Whelan F, Stead J, Shkumatov AV, Svergun DI, Sanders C, Antson AA (2012) Nucleic Acids Research, 40, 2271-2283.
- Crystallographic snapshots of tyrosine phenol-lyase show that substrate strain plays a role in C-C bond cleavage .
Milic D, Demidkina TV, Faleev NG, Phillips RS, Matkovic-Calogovic D and Antson AA (2011) J. Am. Chem. Soc., 133, 16468-16476.
- How to change the oligomeric state of a circular protein assembly: switch from 11-subunit to 12-subunit TRAP suggests a general mechanism.
Chen C-S, Smits C, Dodson GG, Shevtsov MB, Merlino N, Gollnick P and Antson AA (2011) PLoS One, 6, 1-11.
- Structure and Activity of a Novel Archaeal beta-CASP Protein with N-Terminal KH Domains.
Silva APG, Chechik M, Byrne RT, Waterman DG, Ng CL, Dodson EJ, Koonin EV, Antson AA, Smits C (2011) Structure, 19, 622-632.
- The crystal structure of unmodified tRNAphe from Escherichia coli.
Byrne RT, Konevega AL, Rodnina MV and Antson AA (2010), Nucleic Acids Research, 38, 4154-4162.
I graduated from the Moscow Institute of Physics and Technology (1986) and studied for PhD at the Institute of Crystallography (Moscow, USSR Academy of Sciences) in the laboratory of protein structure led by Boris Vainstein.

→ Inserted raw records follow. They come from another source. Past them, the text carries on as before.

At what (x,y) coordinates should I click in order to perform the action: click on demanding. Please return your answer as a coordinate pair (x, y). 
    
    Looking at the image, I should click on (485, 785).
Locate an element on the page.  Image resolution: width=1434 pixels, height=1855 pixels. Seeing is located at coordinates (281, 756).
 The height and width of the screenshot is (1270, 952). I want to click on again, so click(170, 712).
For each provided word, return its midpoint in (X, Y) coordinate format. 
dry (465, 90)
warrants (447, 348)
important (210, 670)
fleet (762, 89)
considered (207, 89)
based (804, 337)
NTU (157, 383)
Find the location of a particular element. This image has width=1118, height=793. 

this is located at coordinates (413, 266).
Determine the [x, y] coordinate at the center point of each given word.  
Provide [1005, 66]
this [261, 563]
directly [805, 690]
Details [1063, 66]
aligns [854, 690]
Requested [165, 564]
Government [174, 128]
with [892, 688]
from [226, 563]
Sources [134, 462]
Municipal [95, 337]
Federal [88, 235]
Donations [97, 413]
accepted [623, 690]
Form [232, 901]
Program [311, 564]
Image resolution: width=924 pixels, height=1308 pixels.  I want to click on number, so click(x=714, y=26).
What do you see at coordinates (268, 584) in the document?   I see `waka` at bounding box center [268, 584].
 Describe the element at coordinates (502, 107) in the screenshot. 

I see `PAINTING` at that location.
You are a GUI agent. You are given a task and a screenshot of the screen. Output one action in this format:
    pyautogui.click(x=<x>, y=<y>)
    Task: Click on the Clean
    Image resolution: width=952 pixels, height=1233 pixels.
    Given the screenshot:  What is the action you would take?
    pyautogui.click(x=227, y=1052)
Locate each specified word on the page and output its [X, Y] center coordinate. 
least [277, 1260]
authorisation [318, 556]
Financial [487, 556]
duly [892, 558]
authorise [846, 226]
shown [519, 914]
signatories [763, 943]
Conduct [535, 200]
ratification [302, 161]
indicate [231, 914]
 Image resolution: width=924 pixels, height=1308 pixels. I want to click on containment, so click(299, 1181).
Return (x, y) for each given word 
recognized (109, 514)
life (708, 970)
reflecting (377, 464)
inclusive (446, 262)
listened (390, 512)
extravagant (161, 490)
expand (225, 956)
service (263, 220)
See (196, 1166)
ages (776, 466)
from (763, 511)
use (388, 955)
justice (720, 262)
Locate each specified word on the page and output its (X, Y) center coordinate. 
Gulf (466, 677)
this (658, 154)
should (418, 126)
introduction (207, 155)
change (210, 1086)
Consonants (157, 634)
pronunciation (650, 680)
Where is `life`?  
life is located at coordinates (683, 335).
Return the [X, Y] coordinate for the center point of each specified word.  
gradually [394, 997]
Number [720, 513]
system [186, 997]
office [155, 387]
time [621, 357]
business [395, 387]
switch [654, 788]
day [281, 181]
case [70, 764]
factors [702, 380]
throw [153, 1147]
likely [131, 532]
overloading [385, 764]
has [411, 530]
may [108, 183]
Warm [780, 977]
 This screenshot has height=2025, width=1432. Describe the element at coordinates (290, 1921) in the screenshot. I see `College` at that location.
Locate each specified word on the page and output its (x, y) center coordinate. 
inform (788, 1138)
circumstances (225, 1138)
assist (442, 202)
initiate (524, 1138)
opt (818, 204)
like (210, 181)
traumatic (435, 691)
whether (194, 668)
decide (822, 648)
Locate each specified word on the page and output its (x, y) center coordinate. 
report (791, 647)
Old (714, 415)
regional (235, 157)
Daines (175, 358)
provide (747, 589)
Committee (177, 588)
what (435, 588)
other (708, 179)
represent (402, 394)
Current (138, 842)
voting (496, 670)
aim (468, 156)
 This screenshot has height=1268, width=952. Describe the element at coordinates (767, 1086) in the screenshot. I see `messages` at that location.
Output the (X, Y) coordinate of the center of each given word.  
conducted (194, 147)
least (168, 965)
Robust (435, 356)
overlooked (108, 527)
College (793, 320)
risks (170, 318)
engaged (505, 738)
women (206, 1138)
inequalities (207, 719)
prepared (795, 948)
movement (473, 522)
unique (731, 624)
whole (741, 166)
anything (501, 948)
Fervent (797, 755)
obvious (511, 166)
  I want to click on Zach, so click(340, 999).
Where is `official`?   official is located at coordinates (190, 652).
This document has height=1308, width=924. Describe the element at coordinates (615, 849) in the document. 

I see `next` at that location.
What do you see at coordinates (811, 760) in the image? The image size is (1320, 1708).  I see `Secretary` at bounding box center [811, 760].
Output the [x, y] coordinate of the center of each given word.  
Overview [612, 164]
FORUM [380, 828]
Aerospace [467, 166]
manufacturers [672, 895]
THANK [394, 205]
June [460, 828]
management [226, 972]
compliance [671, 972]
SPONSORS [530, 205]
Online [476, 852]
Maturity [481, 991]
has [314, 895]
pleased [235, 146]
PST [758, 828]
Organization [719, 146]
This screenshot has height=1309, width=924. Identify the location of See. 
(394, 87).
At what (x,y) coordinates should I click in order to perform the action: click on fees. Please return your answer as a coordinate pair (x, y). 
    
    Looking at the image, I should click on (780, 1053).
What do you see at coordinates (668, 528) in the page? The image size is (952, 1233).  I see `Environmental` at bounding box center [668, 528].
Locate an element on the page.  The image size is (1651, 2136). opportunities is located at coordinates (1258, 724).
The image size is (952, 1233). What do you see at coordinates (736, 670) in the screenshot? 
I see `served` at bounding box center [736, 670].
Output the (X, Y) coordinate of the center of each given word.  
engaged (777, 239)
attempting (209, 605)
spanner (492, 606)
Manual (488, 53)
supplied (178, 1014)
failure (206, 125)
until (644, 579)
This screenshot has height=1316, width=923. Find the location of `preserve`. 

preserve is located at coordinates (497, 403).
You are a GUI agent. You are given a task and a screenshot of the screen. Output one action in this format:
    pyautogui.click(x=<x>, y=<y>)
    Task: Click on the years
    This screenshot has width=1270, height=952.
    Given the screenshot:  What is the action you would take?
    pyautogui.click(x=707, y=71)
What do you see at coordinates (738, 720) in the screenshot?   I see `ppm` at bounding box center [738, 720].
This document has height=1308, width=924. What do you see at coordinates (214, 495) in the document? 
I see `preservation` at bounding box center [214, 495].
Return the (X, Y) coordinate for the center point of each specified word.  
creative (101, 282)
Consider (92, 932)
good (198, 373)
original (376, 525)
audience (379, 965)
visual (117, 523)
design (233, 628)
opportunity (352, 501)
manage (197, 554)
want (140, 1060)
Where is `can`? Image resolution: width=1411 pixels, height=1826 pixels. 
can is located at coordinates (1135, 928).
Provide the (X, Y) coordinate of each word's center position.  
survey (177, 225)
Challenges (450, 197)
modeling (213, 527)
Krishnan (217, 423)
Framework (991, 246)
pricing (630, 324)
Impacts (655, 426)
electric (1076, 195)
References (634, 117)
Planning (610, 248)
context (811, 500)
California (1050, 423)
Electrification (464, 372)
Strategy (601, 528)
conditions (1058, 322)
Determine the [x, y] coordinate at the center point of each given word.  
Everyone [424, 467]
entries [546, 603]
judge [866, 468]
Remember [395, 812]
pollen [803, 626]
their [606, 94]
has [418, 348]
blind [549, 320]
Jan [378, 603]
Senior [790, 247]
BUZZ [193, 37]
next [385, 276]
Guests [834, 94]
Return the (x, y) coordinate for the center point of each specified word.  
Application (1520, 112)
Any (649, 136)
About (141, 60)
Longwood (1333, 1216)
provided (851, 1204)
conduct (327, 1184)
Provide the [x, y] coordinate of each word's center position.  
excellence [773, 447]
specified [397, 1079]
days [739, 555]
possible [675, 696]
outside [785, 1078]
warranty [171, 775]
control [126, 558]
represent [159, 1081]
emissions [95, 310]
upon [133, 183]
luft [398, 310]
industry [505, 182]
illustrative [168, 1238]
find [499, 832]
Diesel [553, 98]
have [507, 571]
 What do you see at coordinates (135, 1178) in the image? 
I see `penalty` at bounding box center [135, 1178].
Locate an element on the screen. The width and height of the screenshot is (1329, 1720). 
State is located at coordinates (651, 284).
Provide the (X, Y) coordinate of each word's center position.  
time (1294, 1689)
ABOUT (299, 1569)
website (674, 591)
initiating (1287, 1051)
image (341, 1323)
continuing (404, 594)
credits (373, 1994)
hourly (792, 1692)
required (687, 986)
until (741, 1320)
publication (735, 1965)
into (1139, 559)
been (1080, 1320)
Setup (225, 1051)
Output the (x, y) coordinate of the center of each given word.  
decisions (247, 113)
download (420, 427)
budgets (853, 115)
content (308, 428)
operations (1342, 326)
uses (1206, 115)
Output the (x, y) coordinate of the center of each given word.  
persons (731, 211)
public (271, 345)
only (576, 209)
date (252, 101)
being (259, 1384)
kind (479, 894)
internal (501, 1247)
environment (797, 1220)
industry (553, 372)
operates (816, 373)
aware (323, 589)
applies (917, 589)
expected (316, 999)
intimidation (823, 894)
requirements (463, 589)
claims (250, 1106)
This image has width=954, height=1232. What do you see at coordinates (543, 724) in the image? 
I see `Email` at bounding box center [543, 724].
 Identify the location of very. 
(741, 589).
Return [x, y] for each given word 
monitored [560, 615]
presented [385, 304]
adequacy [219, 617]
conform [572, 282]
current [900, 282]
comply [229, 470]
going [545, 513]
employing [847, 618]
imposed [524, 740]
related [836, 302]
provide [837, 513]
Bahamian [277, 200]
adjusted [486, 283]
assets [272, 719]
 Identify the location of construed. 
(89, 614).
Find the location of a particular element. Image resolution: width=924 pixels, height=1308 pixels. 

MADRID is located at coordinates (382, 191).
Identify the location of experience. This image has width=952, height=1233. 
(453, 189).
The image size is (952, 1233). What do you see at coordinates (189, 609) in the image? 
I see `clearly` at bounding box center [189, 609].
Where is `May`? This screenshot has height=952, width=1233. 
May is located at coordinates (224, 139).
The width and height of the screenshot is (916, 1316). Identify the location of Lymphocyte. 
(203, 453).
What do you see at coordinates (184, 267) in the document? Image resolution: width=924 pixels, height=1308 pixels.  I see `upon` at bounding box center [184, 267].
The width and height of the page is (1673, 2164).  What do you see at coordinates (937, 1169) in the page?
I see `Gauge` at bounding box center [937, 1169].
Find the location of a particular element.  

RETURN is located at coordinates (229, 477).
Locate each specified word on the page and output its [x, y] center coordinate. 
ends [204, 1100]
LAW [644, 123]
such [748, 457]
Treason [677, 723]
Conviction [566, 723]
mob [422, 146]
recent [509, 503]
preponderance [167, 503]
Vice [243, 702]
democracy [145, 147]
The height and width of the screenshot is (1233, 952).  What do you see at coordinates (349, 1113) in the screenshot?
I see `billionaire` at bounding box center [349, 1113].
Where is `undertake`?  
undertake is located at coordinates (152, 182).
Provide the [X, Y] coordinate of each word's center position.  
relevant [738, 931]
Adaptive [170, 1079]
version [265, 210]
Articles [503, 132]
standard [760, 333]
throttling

During 1987-1989, as a member of a working group, I was involved in the USSR Academy of Sciences initiative to set up a synchrotron radiation station for protein crystallography at the Institute of Nuclear Physics (Novosibirsk, Russia). After a number of visits to European Molecular Biology Laboratory in Hamburg (1990-1992) where I worked with Keith Wilson, in 1992 I joined the laboratory of Guy Dodson at York. Since 1998 my research has been supported by the Wellcome Trust, this enabled me to set up a research group focused on studying structures and mechanisms of several protein-nucleic acid assemblies.